ローバウ製のピアノにはドイツのアクション(現在のものにかかなり近い)が搭載されていますので、同じオーガスト フェルスターでもチェコ製とは音色が違います。(弾き心地もチェコ製の方が軽やかな感じでウインナアクションを感じさせます)

(同じく1920年代のもので黒塗り三窓のLobau製も弾いた事があり、比較すると硬めの響きだと感じました タッチも やや重めに感じました 音に重厚感は有ります)

 

本器の方がウインナ系アクション搭載で柔らかい響きで、ポンポンいう感じでウインナトーンを思わせます。(比較すると少し音が細い感じです)

Lobau製も鉄骨構造は同じ

総アグラフの弦割りはC.BECHSTEINと同じ

(この弦割りは国産ではOHHASHI  Diapason も同じでベヒシュタインのコピー系です←左端4鍵盤が2本巻線、YAMAHAは3鍵(変更有り) 他社は2鍵が多い、安い機種は此処に2本巻線は無い)低音側との音色の繋がりを考えてそうしているので)

 

 

 

映画

戦場のピアニスト の シュピールマンの愛したピアノです。(ポーランド系ユダヤ人ですから、ドイツ工場製では無く、チェコ製の方を選んでいます)

 

YouTubeから ポーランドTV 1997年 

ショパン ノクターン遺作 嬰ハ短調

pf,  W. シュピールマン  ワルシャワの自宅にて録画

ピアノ …アウグスト フェルスター(チェコ)

 

弦も全て新しい レスロー製に張り替えました。

 チューニングピンも新調しています。

ハンマーもアクションのフェルト類も一新。

 ドイツ ヤーン社又はレンナー社製と交換。

 

あと100年使える様にと丁寧なOHです(計10ヶ月)

                (5月後半に高田馬場に行きます)

 

到着2日目 同じ曲を演奏してみました。

ショパン ノクターン 嬰ハ短調 遺作

 調律は未だしていません。あいにくの雨模様でした。

 

 白黒ですが、ソ連時代の動画でアウグスト フェルスターGPを弾く…が有りました。

ショパン スケルツォ第2番

 pf.ベラ ダビドビッチは戦後最初のショパン国際ピアノコンクールでH.C.ステファンスカと1位を分けあった(1位次席) 実力者で後にヴァイオリニストの息子の為にアメリカに亡命しました。

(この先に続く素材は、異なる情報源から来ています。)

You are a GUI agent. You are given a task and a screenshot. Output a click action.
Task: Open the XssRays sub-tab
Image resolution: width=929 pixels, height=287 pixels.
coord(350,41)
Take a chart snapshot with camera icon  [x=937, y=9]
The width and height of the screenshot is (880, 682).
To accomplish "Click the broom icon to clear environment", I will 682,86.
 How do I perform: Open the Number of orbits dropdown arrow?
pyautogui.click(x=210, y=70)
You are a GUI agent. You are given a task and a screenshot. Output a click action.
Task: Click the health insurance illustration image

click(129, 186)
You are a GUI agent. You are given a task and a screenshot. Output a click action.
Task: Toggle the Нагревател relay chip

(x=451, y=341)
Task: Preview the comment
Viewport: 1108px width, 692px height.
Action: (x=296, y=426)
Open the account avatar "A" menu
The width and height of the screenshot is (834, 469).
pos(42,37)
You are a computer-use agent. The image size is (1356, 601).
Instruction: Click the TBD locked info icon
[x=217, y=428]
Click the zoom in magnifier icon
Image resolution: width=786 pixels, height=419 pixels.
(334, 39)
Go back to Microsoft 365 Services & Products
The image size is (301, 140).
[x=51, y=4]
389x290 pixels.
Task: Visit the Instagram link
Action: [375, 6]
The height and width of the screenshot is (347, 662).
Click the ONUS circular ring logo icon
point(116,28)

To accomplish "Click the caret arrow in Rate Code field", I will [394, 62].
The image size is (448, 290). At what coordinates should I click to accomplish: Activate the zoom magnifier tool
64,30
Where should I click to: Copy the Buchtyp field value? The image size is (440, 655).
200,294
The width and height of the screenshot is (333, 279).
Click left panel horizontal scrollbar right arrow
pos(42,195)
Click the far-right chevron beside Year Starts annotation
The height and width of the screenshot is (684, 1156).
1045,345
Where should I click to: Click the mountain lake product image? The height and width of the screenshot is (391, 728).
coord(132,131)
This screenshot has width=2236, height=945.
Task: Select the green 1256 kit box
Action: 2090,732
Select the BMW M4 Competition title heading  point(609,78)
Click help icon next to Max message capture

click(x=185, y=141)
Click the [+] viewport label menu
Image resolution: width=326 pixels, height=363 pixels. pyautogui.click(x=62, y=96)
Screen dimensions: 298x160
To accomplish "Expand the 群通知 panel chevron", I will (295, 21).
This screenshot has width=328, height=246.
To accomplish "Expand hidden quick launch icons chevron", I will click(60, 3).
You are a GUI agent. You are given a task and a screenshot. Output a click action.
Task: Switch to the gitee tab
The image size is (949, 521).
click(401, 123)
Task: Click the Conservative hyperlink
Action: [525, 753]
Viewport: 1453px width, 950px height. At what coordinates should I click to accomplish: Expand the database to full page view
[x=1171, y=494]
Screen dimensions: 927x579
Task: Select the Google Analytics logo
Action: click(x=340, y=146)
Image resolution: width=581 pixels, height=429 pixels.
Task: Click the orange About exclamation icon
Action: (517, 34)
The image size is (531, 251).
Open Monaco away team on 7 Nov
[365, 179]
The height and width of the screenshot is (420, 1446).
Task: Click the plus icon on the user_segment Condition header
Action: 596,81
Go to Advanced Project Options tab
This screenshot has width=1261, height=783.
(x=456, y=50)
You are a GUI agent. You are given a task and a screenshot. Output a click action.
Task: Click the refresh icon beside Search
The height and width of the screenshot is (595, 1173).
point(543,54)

私事ですが、彼女とピアノを弾く奏法がかなり似ています。(東音のロシア(モスクワ留学)派の先生に習った事も有りまして、手首は鍵盤と平行、又は強音は手首を下げて弾きます) おおまかに言うとフランス-旧ロシア系の弾き方になります。(戦後のロシア派の鋼鉄のタッチは使いません)

 

 

 

 

 

 同じGeorgswalde 製の自動ピアノの演奏

YouTubeから

構造 外観デザインも同じなので ステンシル(OEMの可能性高い⁈) でも こんな硬い音では有りません(自動ピアノは鍵盤の下から、空気の力で鍵盤を下に引っ張って音を出しますから…指を垂直に立てて鍵盤を叩く弾き方は 普通のピアニストはしないので!)

自動ピアノとは そういう弾き方でそういう音がするピアノになります。(紙に録音された演奏家のニュアンスに近くする事も出来るのですが、高度な再生技師が操作しないと…白いロール紙に赤や青の鉛筆で書かれた演奏曲線が初めから終わり迄あり、いくつかあるレバーの針先をその色鉛筆の軌跡に沿って動かして駆けるとかなり らいし響きを醸し出します。(このYouTubeの様に ただロール紙を回して音を出しているだけでは この音になってしまいます!

 

 

ポーランドの国の中では…、 

肥沃な大地の農業国からソ連を中心とする東欧となった時には工業国にされて、食糧に困る国に…、

戦前迄のポーランドで考えますと、ポーランド製のピアノとしては(当時ポーランドは100年間、国が地図上から消滅していたので) ED.SEILER ポーランドのレグニーサ(独リーグニッツ)製が有名でした。ザイラーは名前の通り 船乗りさんなので、アングロサクソン系で デンマーク→ポーランド→(戦後ポーランド工場は没収されてポーランド国営のレグニカピアノの工場とな) 暫くはデンマークに戻り→1960年から西ドイツマイン川沿いの街 キッチンゲンに近代的工場を作り、現代までピアノの製造を続けています。(中位及び下位機種は中国製又は中国製を日本又はドイツで最終調整してから出荷するのが中位機種、ドイツ製は上位機種のみ)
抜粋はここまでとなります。